■ **INSTRUCTION**
Find each line in the listing below that contains the string "click", and copy those lines.
>> begin DATASET RECORDS
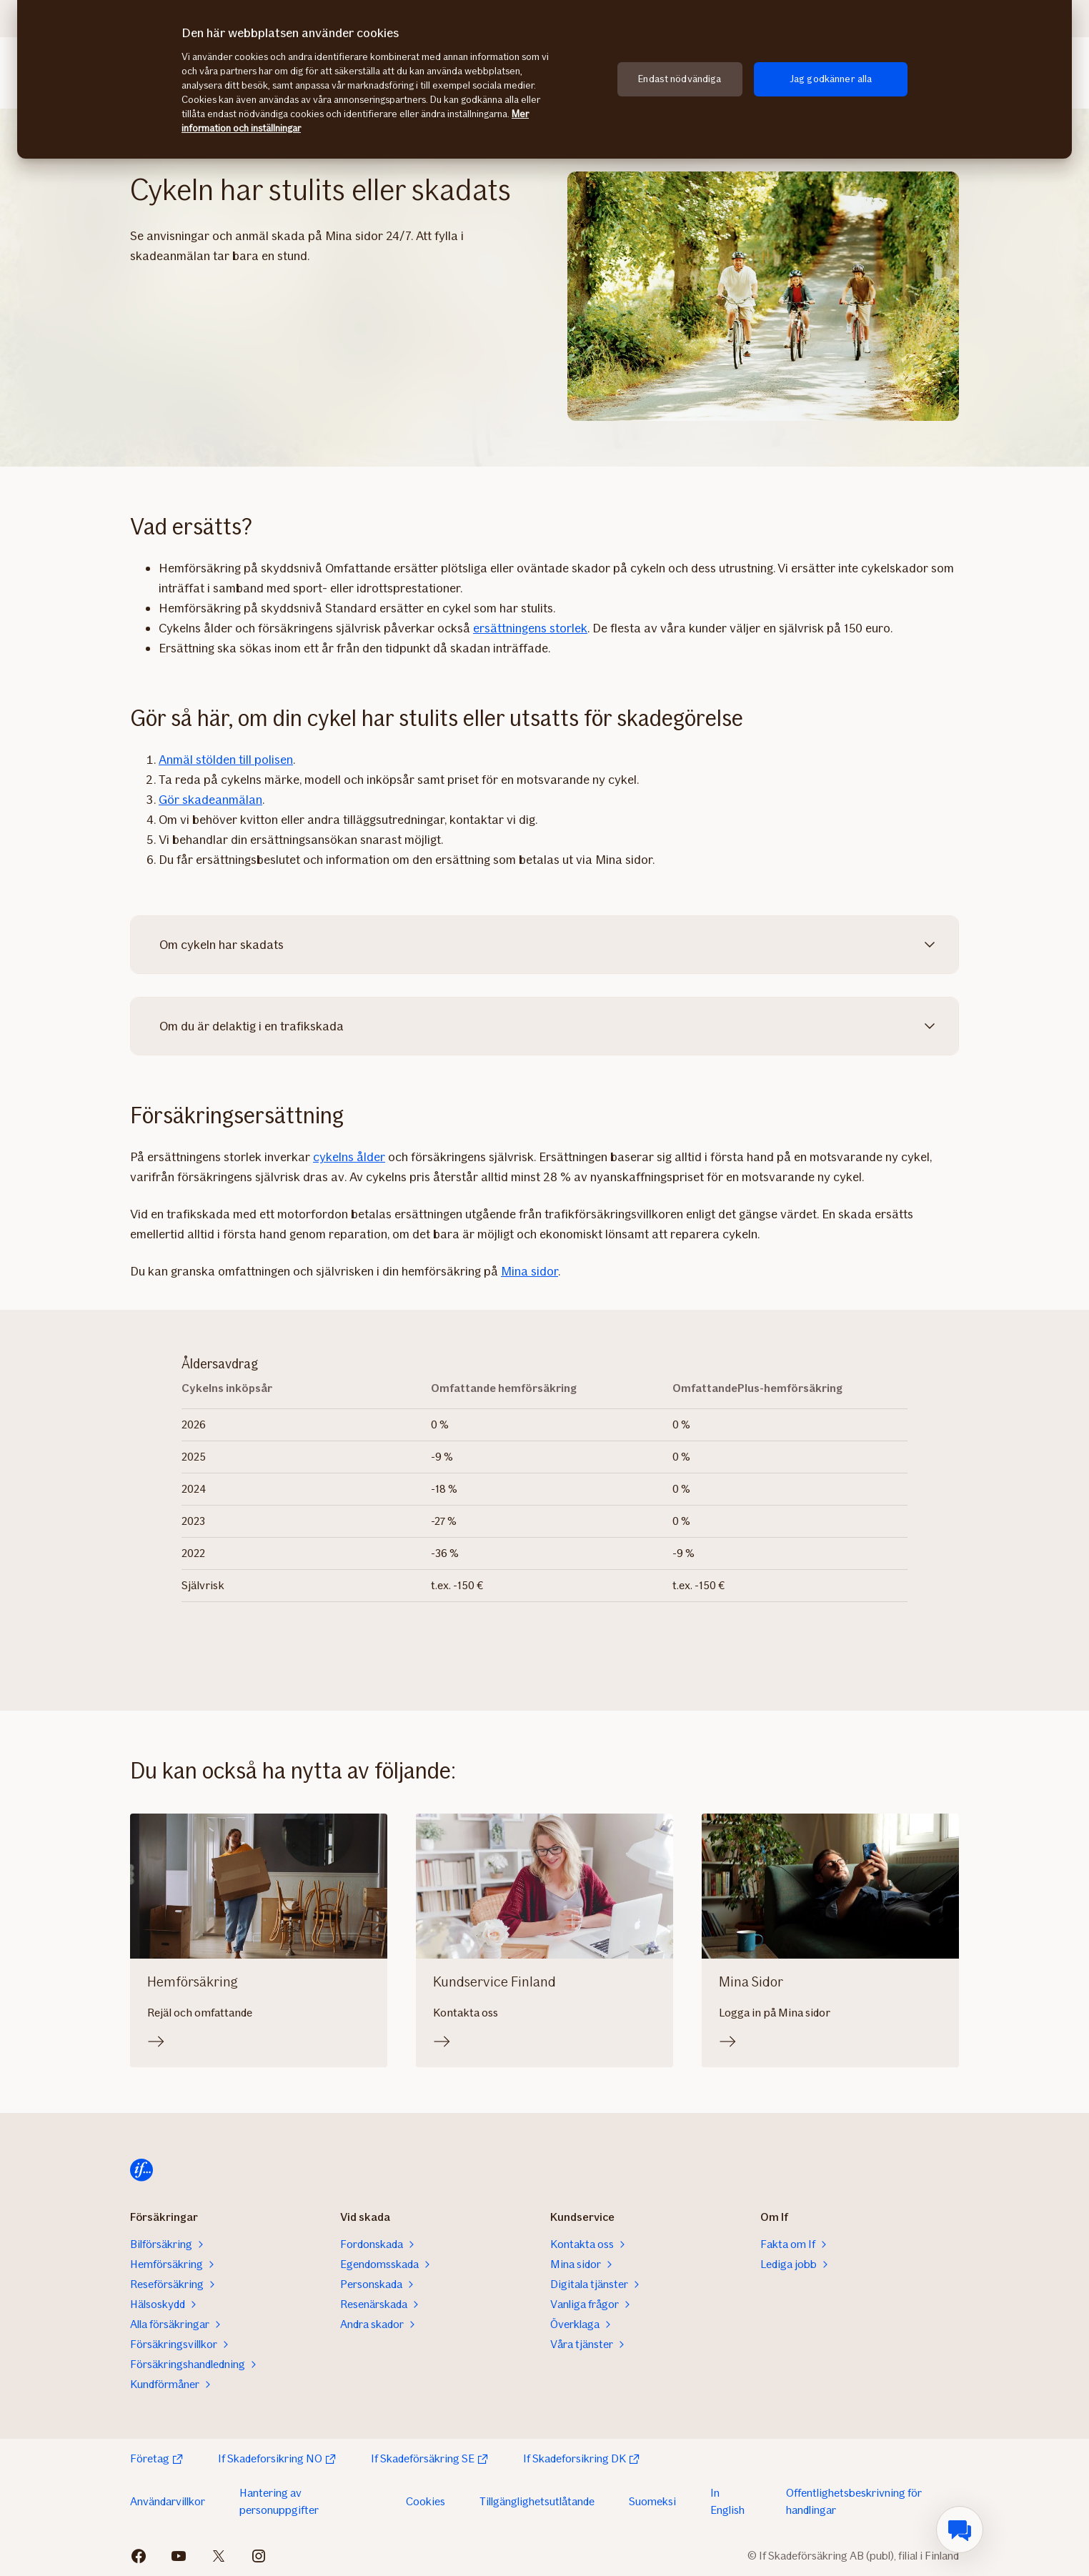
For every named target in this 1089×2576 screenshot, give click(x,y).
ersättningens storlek (530, 628)
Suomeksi (652, 2501)
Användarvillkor (167, 2501)
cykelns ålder (349, 1157)
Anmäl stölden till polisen (226, 759)
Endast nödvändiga (679, 79)
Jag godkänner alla (831, 79)
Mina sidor (529, 1271)
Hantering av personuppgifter (279, 2501)
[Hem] (141, 2170)
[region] (544, 79)
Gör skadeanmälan (210, 799)
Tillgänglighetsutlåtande (537, 2501)
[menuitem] (959, 2529)
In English (727, 2501)
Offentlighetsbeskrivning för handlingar (854, 2501)
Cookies (425, 2501)
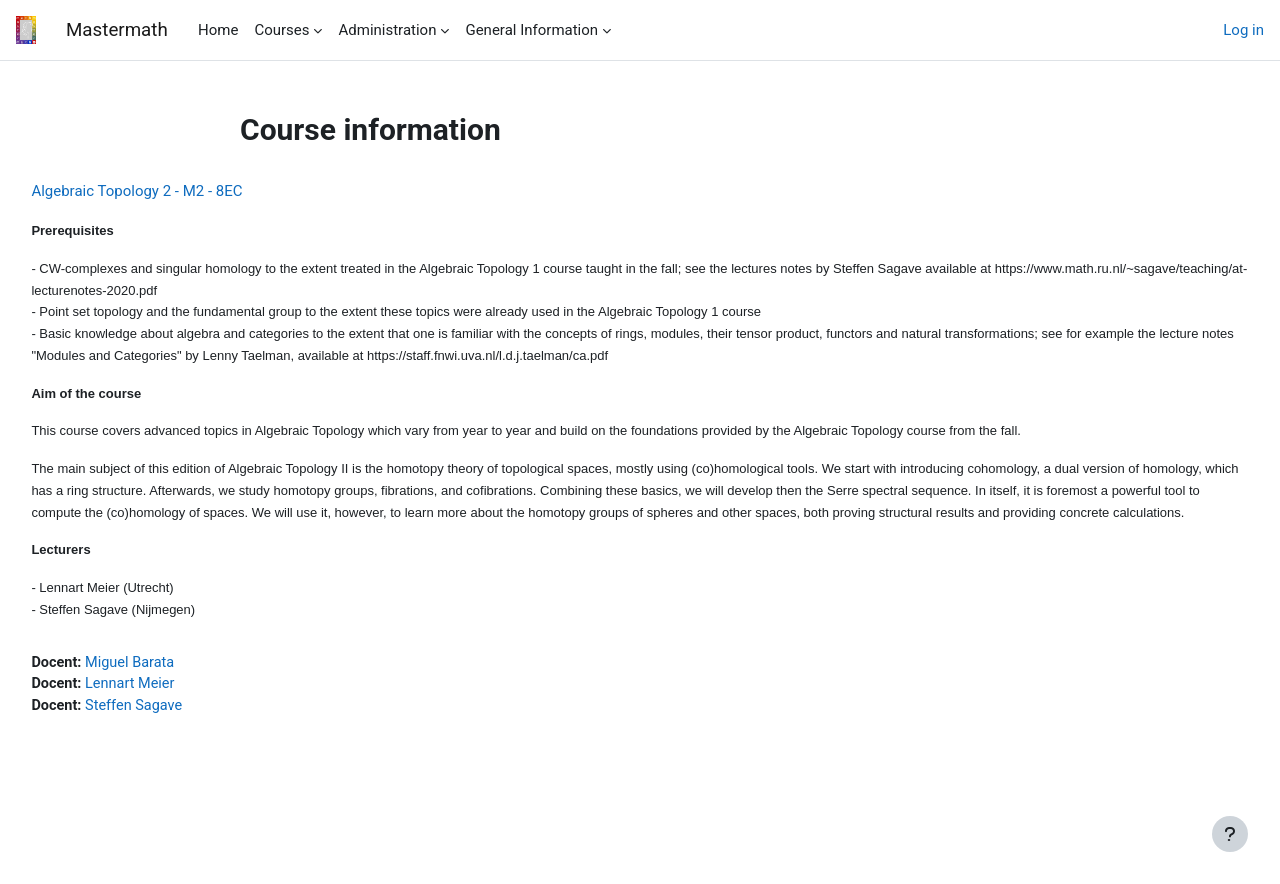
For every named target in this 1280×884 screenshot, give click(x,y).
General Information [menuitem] (531, 30)
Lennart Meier (178, 718)
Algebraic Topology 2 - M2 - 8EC (181, 191)
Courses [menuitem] (281, 30)
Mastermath (116, 30)
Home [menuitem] (218, 30)
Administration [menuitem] (387, 30)
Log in (1243, 30)
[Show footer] (1230, 834)
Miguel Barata (178, 696)
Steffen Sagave (182, 741)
>> end DATASET RECORDS
■ **ANSWER TO THE PROBLEM**
For every named target in this 1089×2576 screenshot, give click(x,y).
For every named target in this 1280×884 screenshot, give click(x,y).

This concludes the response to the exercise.